Já que o Governo não aceita a inteligente proposta apresentada pelo PSDB na Câmara dos Deputados, por intermédio do Deputado Luiz Carlos Hauly, creio que seria mais prudente se encerrasse essa discussão, sepultasse esse projeto e retomasse a discussão em outros termos, porque é evidente que assim que essa reforma for promulgada, imediatamente a Nação perceberá que ela foi um engodo, que não alcançou as expectativas maiores da sociedade e o apelo estará presente, outra vez, por reforma tributária.

Não há dúvida de que o modelo tributário tem que ser um instrumento capaz de distribuir renda, gerar empregos e promover desenvolvimento com justiça social. Para isso, a proposta do Governo deveria levar em conta a imprescindível necessidade de se desonerar a produção, mas ela não o faz, embora o discurso do Governo seja esse. O que espanta mais é o cinismo governamental de repetir as teorias de sempre, mas que se chocam frontalmente com a prática, com os resultados que advirão dessa proposta de reforma tributária.

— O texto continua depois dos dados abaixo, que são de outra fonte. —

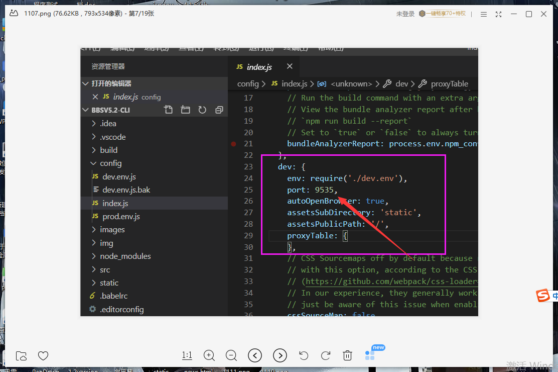
Task: Advance to the next image
Action: click(x=280, y=355)
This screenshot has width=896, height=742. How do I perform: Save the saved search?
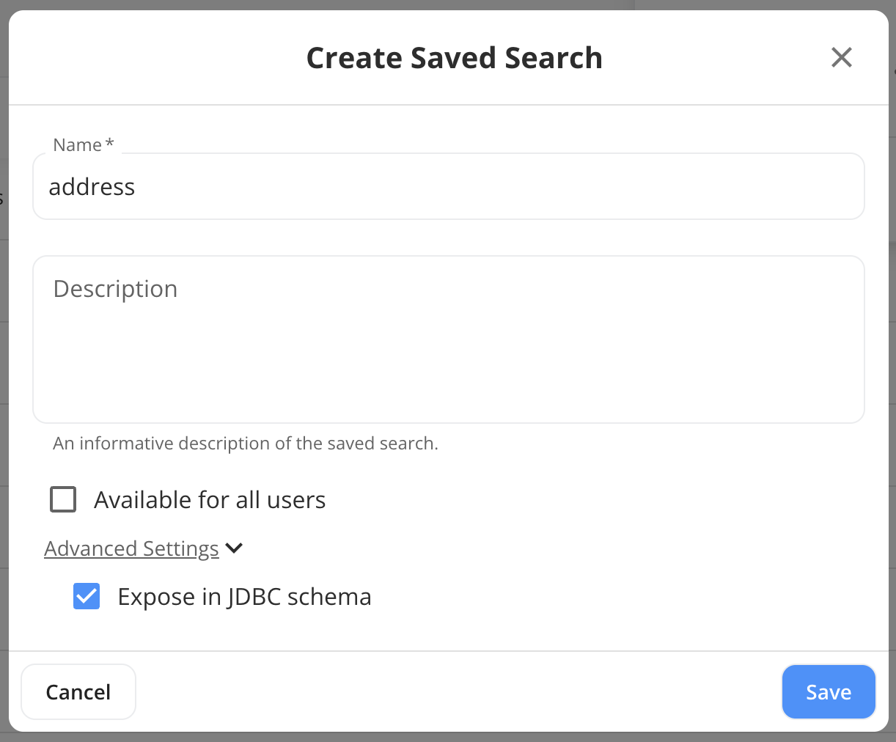[829, 692]
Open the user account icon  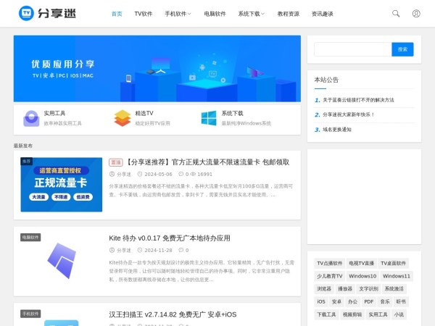pyautogui.click(x=416, y=13)
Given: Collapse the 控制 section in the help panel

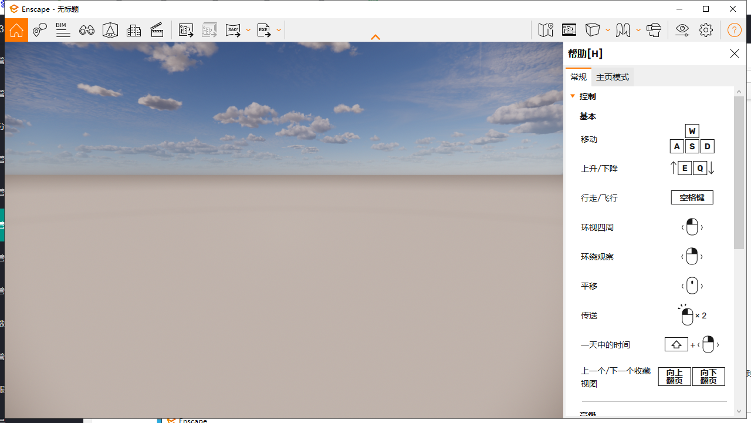Looking at the screenshot, I should [x=573, y=96].
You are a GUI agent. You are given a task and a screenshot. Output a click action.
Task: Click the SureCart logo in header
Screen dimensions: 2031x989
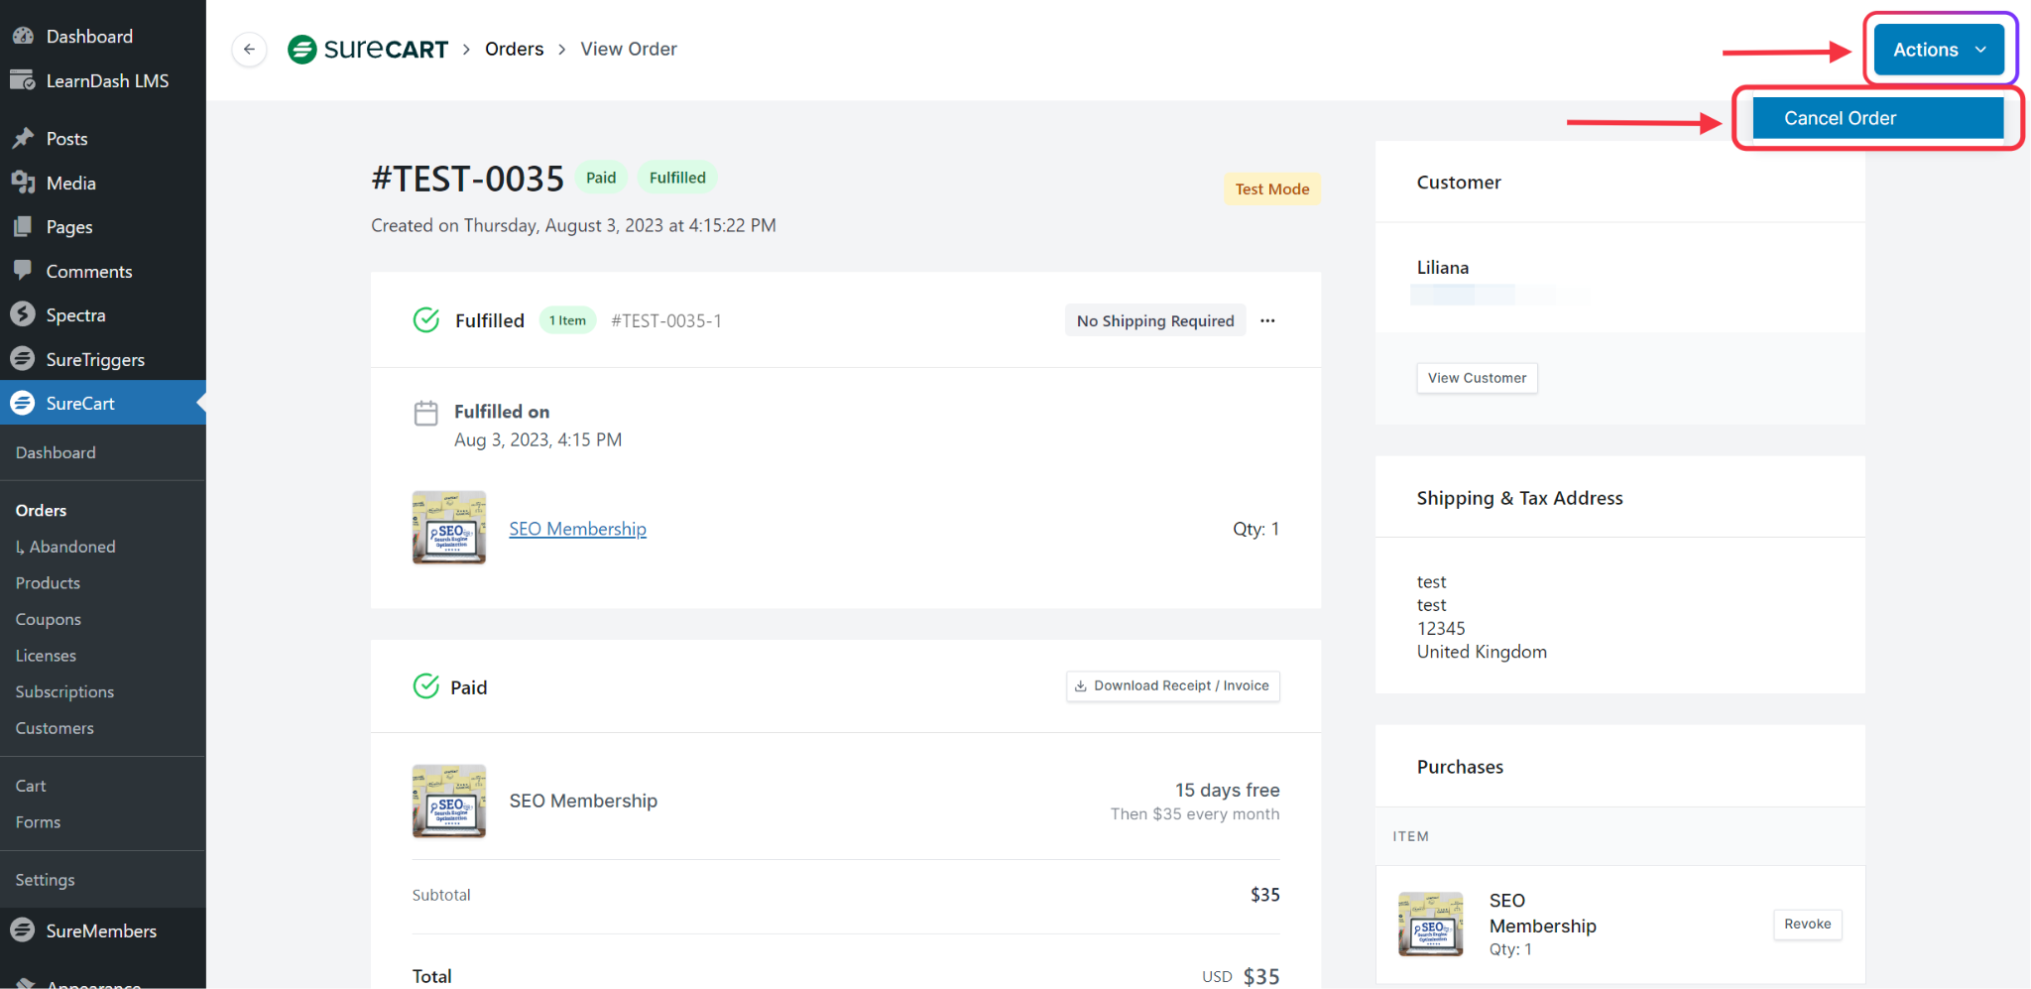tap(368, 49)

O Presidente da República diz que seria uma insanidade aumentar a carga tributária, mas a proposta aumenta a carga tributária e ninguém do Governo, até hoje, conseguiu convencer quem quer que seja que essa proposta não aumenta a carga tributária. Os números estão estampados em todas as declarações dos especialistas: há um aumento de carga tributária de 36 para 40% do PIB. Isso será inegável e irreversível se essa reforma se concluir dessa forma.

Mas não ficamos nisso. Há, ainda, a hipótese de um aumento da carga tributária superior, em função das válvulas que se colocam à disposição de Municípios e Estados, que poderão reajustar alíquotas na cobrança de determinados tributos.

Portanto, Sr. Presidente, essa reforma tributária é, no mínimo, mais que isso, é quase um embuste que se tenta empurrar à opinião pública brasileira.

O País viu o Presidente Lula vangloriar-se de aprovar em pouco tempo duas reformas importantes. Mas de que vale a pressa se as reformas não reformam, se as reformas não melhoram o País, se elas não solucionam o drama nacional do subdesenvolvimento?

É inegável que estamos vivendo um momento recessivo no Brasil.

A reforma da previdência deveria ser um instrumento que permitisse ao Governo promover distribuição de renda, como prometeu durante 23 anos. A reforma tributária deveria restabelecer o equilíbrio fiscal, promover a justiça fiscal, permitir uma distribuição eqüitativa dos recursos entre os entes federativos, desonerar a produção para possibilitar crescimento com geração de emprego e justiça social. Mas nada disso o Governo alcança.

E, ao lado disso, sepulta um outro dogma do PT, que combateu duramente a política do Fundo Monetário Internacional. O PT combateu implacavelmente todas as políticas impostas pelo Fundo Monetário Internacional. Chegava mesmo a radicalizar, pregando o calote na dívida externa do País. Mas, no Governo, o PT é diferente: abraça-se ao FMI, acocora-se diante das imposições do Fundo Monetário Internacional, aceita, comportadamente, todas as imposições do Fundo Monetário Internacional e inibe o crescimento econômico do nosso País.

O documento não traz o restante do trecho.